§ Task prompt: Skipping all pictures, print exactly the lines below from the one with "Instruction: Open the" through the final line.

------------------------------------

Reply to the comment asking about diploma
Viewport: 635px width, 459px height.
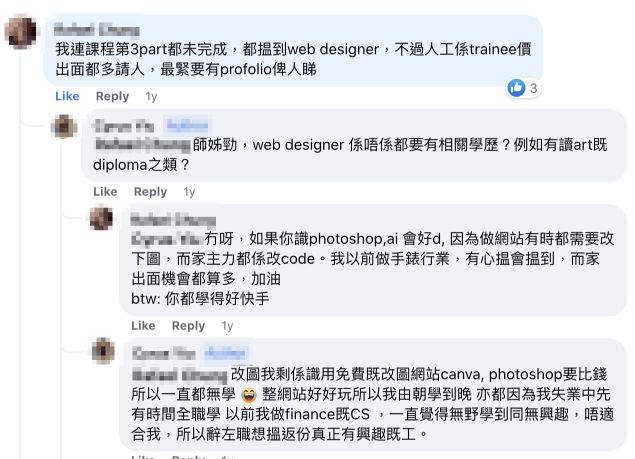click(150, 192)
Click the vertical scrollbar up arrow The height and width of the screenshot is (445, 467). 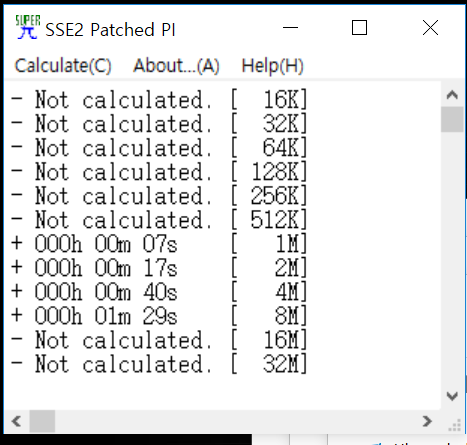pyautogui.click(x=452, y=95)
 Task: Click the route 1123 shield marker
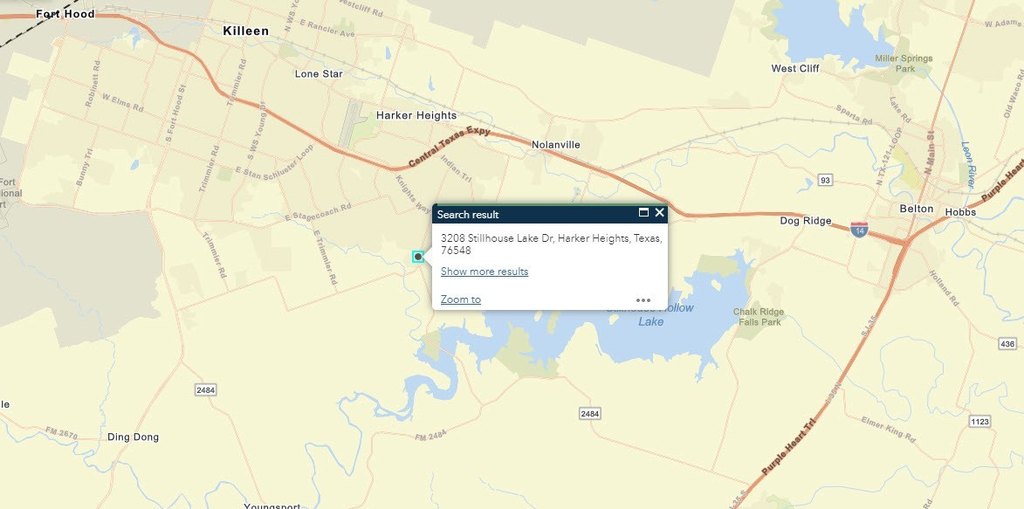point(980,421)
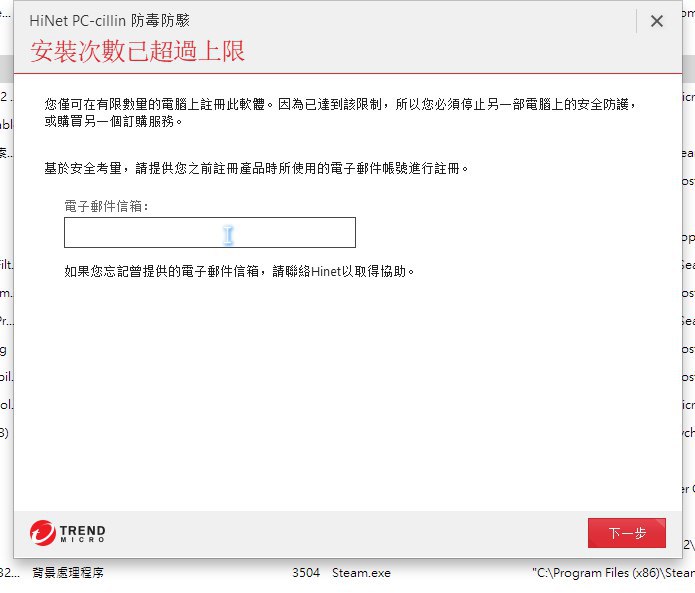Click the 電子郵件信箱 field label
This screenshot has height=593, width=695.
[x=106, y=206]
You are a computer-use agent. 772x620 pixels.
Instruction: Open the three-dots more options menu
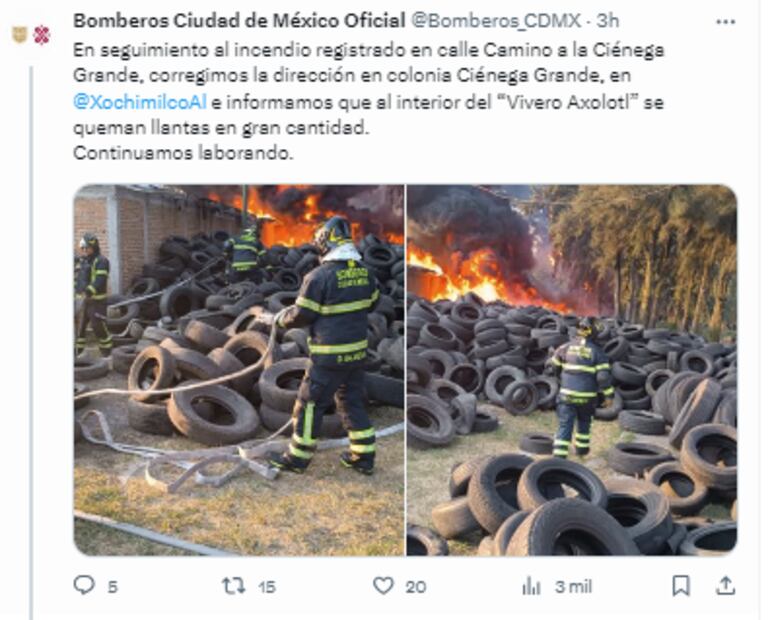tap(726, 22)
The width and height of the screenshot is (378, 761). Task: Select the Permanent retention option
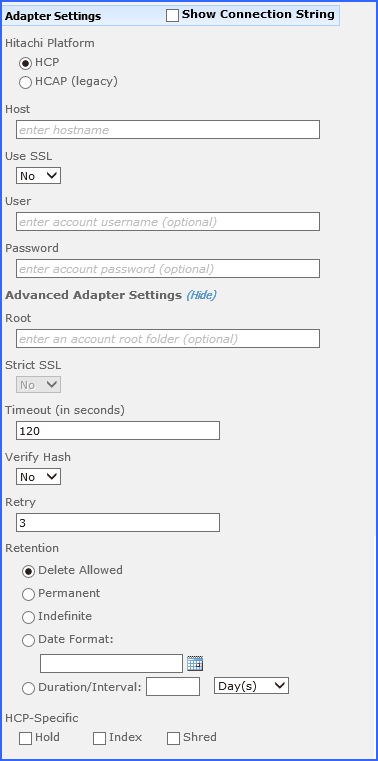(x=29, y=594)
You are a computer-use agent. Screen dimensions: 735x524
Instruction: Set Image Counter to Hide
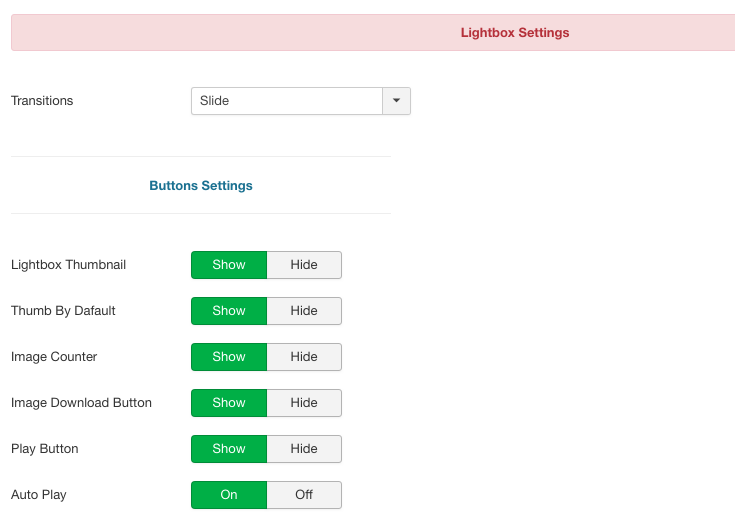(304, 357)
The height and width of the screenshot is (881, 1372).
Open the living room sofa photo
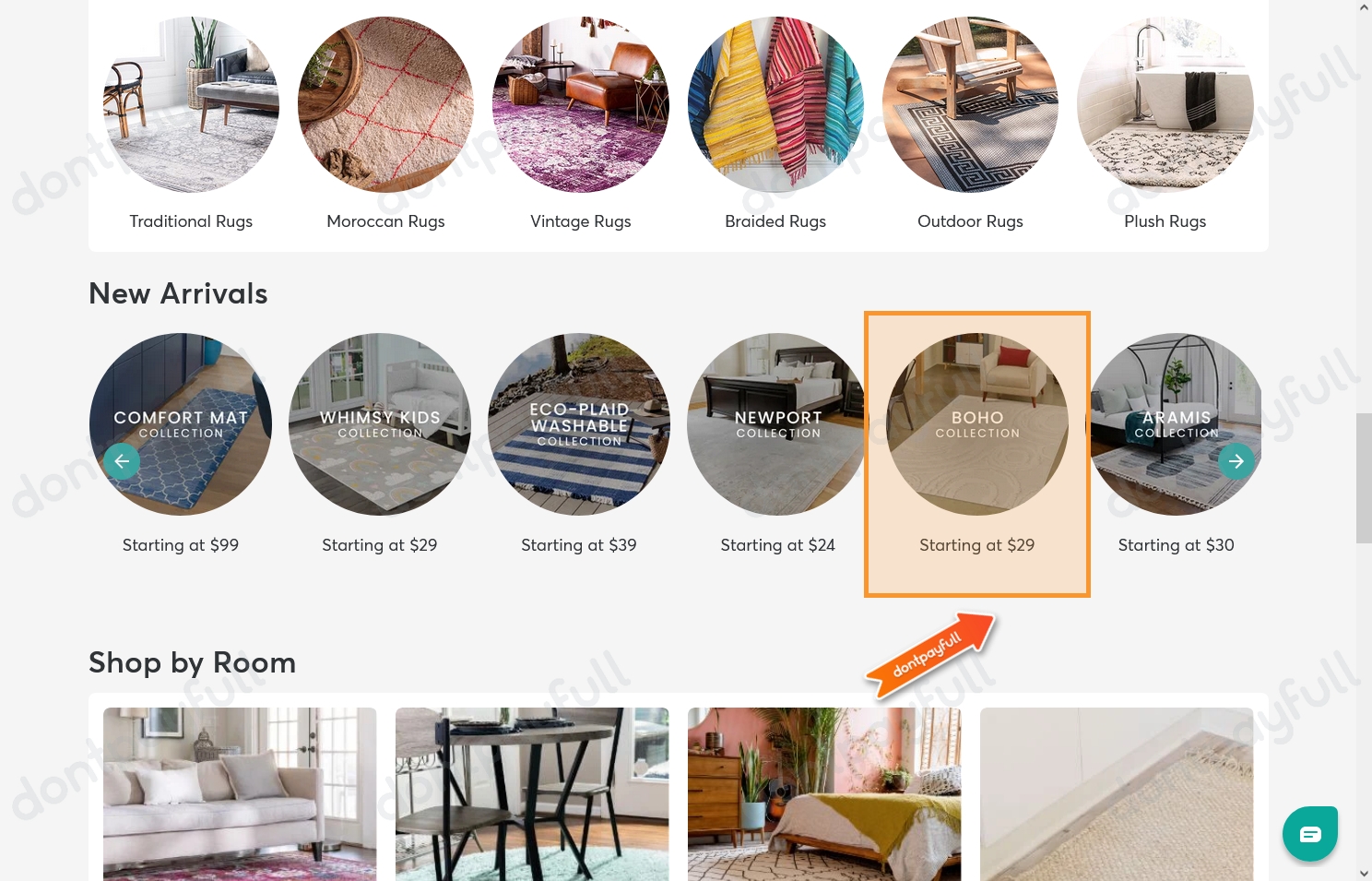click(x=240, y=794)
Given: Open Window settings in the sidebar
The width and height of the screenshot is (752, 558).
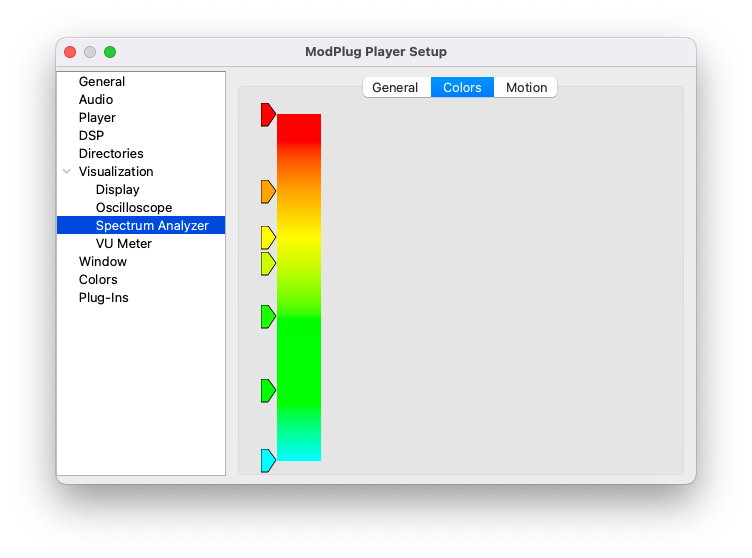Looking at the screenshot, I should point(103,262).
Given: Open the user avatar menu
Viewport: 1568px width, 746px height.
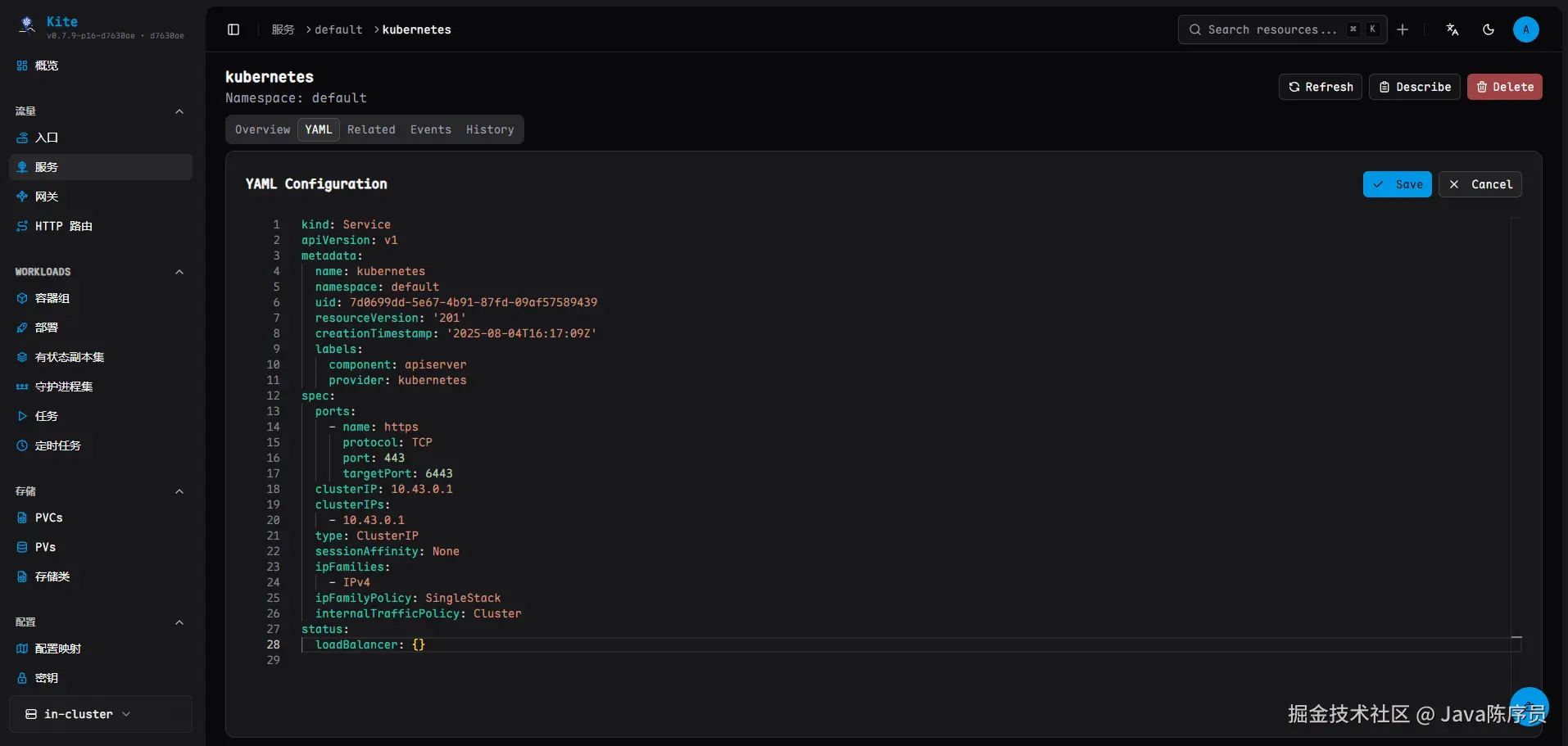Looking at the screenshot, I should [x=1525, y=29].
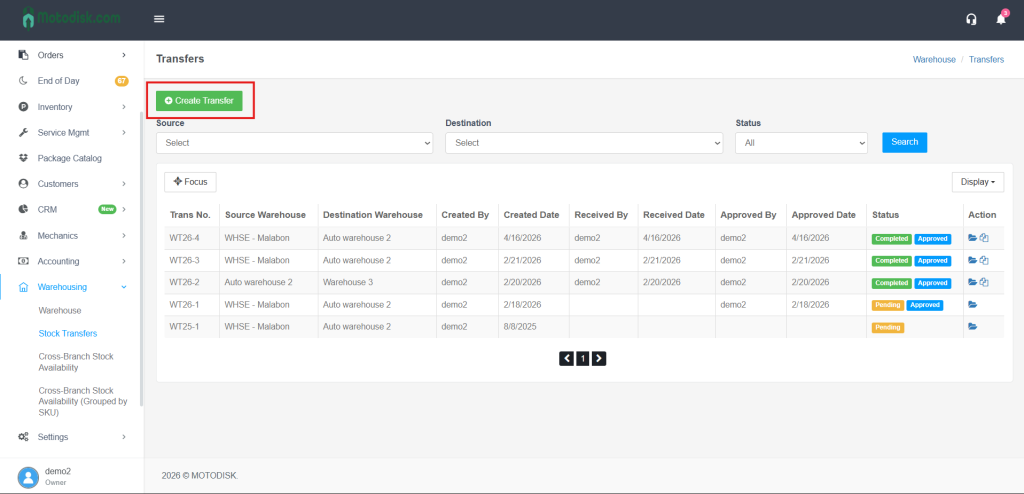This screenshot has height=494, width=1024.
Task: Collapse the Warehousing sidebar section
Action: (x=70, y=287)
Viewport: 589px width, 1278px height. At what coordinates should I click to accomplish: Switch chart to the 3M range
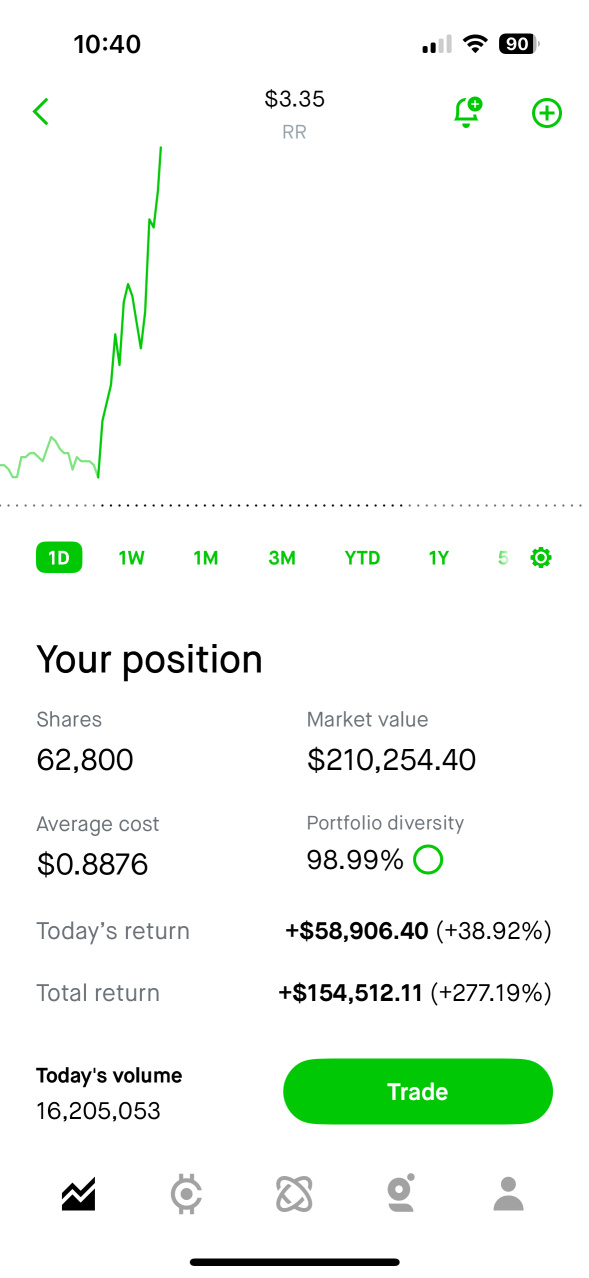click(282, 558)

------------------------------------

§ Answer to this exercise:
Instruction: Open the three-dots more options menu
tap(726, 22)
The width and height of the screenshot is (378, 761). Task: Select the Permanent retention option
(x=29, y=594)
You are a computer-use agent. Screen dimensions: 735x524
Instruction: Set Image Counter to Hide
(304, 357)
The height and width of the screenshot is (881, 1372).
Open the living room sofa photo
click(x=240, y=794)
Given: Open Window settings in the sidebar
The width and height of the screenshot is (752, 558).
Looking at the screenshot, I should point(103,262).
Given: Open the user avatar menu
Viewport: 1568px width, 746px height.
Looking at the screenshot, I should [x=1525, y=29].
This screenshot has height=494, width=1024.
Task: Collapse the Warehousing sidebar section
Action: (x=70, y=287)
Viewport: 589px width, 1278px height. At what coordinates should I click to accomplish: Switch chart to the 3M range
click(282, 558)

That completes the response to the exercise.